As the domain name implies, The Intercept is one of several ventures in alternative media Omidyar has planned under the First Look Umbrella.

This kind of project, incidentally, always raises questions on the Left from people who worry not so much about the power all his money gives someone like Omidyar, I don't think, but that it's instead of something coming from the grassroots.


About Snowden's NSA documents. Although they seem to be increasingly ignored by the mainstream media, they just keep coming, and the revelations in them aren't any less staggering. They are seemingly being dribbled out gradually, which apparently has to do, on the one hand, with having to go through them, understand them, and decide which ones should be released. Like Wikileaks they don't publish everything but weigh potential harm versus the public interest being served, as traditional media outlets have always done when deciding whether or not to publish things.

Also, Greenwald saved some things for a book he released to relatively little fanfare last month - "No Place to Hide: Edward Snowden, the NSA, and the U.S. Surveillance State."

The revelations from the book may be on The Intercept site, but I haven't noticed them, although he did go on at length about them in an interview with Amy Goodman at Democracy Now, the transcript of which is here:

http://www.democracynow.org/2014/5/13/collect_it_all_glenn_greenwald_on

A couple highlights from that interview: Greenwald said that Snowden documents clearly show that the NSA is scooping up everything. "Collect it all" is their motto. Everything.

Also, despite the attention given to its spying on US citizens and foreign leaders, the NSA also devotes a lot of resources to economic espionage - stealing trade secrets from foreign companies, spying on foreign governments' economic conferences to find out their strategies for competing against the US, etc.

It's a pretty revealing interview. Greenwald is a constitutional lawyer and a careful journalist, but it seems to me he just likes telling stuff to Amy Goodman.

Anonymous said...

Bubba,

Greenwald has been on the circuit. Here's his interview on Charlie Rose.

http://charlierose.com/watch/60391353

And for those of you who missed it, Charlie Rose did an interview with Thomas Piketty, who discusses economies from a historical perspective, it's relationship to inequality, and the results. It's particularly interesting for New Mexicans if they want to understand the collective groups in the Movement. There is a theme.

http://charlierose.com/watch/60404949

Anonymous said...

I just had a chance to watch the Greenwald interview and it's a very different interview. Charlie Rose has a vastly different audience than Amy Goodman (and is a better interviewer) and it's his first time with Greenwald so he spends much of the time grilling Greenwald about the national security implications of the Snowden documents and of their release and less on what's been in them, but anyone who is not clear about any of it - why it's important that we know what the government is doing, what actually happened, how Snowden and Greenwald got together, the process, how Greenwald vets documents for release, whether Russia or China got hold of any of the documents while Snowden was in Hong Kong or after he got to Russia - will gain a much better understanding of all that and why it's a very important story.

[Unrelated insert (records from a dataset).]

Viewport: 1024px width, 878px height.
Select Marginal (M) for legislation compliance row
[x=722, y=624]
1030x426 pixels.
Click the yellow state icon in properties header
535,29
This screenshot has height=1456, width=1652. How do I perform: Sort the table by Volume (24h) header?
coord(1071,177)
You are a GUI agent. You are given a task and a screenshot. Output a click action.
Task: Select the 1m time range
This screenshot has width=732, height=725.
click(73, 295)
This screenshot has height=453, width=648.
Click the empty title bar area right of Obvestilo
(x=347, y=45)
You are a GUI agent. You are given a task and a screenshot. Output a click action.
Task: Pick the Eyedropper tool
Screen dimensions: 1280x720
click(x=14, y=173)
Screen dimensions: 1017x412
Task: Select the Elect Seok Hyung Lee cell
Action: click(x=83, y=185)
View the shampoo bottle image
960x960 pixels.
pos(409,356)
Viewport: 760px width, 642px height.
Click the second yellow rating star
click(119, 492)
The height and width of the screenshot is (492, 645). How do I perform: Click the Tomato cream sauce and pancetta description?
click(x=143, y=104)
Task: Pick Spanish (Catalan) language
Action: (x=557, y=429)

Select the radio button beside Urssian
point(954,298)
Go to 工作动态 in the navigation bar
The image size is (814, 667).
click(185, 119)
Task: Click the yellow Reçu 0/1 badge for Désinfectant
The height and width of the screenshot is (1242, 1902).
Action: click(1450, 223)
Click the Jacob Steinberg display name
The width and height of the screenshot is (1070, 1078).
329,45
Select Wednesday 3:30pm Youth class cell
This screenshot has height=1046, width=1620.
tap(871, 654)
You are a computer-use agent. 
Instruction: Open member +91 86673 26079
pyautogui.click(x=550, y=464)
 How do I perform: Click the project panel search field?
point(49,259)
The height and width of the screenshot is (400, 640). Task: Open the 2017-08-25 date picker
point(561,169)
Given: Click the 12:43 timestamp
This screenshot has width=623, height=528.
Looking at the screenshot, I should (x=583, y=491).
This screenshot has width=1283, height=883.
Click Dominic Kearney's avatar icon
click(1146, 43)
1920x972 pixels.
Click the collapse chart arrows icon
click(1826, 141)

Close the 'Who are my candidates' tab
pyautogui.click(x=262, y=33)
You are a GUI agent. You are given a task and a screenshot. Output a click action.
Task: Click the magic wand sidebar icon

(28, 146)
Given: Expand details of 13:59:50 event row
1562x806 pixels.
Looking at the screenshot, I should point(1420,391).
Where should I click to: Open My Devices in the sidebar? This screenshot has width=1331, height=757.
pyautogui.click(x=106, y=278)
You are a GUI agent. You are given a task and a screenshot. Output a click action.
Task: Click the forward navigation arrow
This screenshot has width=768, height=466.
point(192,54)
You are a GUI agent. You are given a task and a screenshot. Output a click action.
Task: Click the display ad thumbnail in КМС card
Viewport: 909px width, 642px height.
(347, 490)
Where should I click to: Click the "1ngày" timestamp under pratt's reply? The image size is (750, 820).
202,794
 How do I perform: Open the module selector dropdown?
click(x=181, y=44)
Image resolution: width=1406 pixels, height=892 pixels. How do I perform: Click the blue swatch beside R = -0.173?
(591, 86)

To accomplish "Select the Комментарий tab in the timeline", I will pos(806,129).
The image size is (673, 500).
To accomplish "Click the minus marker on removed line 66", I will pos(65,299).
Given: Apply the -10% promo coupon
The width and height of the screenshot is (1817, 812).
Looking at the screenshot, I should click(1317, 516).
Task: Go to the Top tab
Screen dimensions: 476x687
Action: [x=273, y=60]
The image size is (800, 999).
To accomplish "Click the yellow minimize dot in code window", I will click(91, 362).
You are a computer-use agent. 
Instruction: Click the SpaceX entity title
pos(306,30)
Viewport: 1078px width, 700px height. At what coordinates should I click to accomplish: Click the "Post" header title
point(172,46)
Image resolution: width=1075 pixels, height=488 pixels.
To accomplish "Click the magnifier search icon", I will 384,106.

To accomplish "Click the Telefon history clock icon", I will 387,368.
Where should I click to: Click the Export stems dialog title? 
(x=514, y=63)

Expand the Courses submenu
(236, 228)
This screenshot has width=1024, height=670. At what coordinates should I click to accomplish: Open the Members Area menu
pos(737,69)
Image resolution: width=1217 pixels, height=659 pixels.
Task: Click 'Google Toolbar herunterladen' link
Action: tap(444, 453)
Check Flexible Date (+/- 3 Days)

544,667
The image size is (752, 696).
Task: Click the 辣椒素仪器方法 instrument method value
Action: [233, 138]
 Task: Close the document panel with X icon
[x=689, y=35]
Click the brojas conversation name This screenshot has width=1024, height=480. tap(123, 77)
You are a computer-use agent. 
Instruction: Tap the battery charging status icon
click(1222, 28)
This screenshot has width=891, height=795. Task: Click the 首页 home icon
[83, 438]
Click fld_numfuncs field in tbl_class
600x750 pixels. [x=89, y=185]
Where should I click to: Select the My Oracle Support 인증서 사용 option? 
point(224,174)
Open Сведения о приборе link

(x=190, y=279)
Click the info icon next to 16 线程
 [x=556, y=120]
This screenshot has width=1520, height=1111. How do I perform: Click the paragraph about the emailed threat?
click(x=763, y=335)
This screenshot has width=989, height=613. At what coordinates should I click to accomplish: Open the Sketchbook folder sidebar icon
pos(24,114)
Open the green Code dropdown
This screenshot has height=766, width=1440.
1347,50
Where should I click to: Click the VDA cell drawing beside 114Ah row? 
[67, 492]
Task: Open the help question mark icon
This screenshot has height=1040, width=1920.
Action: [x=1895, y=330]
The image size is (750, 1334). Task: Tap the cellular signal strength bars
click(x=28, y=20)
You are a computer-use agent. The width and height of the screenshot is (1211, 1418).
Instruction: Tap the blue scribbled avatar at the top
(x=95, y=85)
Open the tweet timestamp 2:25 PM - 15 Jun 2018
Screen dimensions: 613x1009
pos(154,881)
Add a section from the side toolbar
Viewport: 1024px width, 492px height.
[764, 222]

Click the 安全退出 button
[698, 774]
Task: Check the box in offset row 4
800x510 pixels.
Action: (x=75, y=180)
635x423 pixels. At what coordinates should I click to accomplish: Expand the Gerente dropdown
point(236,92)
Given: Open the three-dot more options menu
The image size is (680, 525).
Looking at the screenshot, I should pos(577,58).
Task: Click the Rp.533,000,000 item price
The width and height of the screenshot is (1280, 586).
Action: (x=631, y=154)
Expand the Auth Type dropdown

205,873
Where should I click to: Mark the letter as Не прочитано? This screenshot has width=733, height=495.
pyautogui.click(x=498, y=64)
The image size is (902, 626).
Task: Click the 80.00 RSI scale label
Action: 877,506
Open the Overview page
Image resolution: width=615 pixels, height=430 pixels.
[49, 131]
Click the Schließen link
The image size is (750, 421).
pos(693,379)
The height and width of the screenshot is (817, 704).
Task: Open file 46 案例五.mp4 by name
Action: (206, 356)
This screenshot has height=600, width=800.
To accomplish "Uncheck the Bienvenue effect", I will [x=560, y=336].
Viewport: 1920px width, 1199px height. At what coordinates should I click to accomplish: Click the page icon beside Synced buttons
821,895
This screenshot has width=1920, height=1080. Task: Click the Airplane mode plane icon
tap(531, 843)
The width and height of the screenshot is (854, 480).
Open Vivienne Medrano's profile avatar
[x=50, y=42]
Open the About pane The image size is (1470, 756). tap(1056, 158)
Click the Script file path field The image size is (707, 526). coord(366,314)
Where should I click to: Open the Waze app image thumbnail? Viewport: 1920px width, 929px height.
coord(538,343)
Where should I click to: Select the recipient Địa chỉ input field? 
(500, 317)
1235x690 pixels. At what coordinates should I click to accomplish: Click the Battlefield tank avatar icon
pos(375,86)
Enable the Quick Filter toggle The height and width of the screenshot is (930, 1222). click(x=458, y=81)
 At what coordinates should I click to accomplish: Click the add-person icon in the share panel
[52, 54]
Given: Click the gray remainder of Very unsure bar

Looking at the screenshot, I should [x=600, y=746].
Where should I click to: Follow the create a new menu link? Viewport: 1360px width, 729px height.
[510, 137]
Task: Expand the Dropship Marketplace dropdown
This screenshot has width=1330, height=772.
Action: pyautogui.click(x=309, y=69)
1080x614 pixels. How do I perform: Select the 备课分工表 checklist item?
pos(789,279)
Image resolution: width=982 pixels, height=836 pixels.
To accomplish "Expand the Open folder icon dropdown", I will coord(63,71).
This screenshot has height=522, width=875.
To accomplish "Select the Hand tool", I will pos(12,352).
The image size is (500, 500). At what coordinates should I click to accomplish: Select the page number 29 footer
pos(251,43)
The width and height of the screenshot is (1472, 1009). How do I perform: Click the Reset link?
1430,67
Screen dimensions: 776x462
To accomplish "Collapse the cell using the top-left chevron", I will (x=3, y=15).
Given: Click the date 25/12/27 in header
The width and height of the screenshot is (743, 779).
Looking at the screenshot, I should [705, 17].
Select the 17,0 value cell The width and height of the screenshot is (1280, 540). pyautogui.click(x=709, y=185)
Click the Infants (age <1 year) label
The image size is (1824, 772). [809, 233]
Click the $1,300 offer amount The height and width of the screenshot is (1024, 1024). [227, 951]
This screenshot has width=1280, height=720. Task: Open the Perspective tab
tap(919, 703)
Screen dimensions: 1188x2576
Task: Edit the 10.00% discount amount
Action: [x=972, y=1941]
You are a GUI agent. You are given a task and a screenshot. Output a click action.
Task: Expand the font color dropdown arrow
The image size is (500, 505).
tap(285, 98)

I'm looking forward to the Pitketty interview in which Rose will no doubt immediately go after him regarding the criticisms about his documentation.


Anonymous said...

Rose does ask the hard questions and Piketty answers them effectively in my opinion. And you'll note that Piketty accomplished his mission on this blog and in the world of "conversations about ideas," since we are discussing it. : )

I'd enjoy a blog conversation about how his concepts can be applied to Albuquerque and New Mexico with this group if Jim's willing to post it.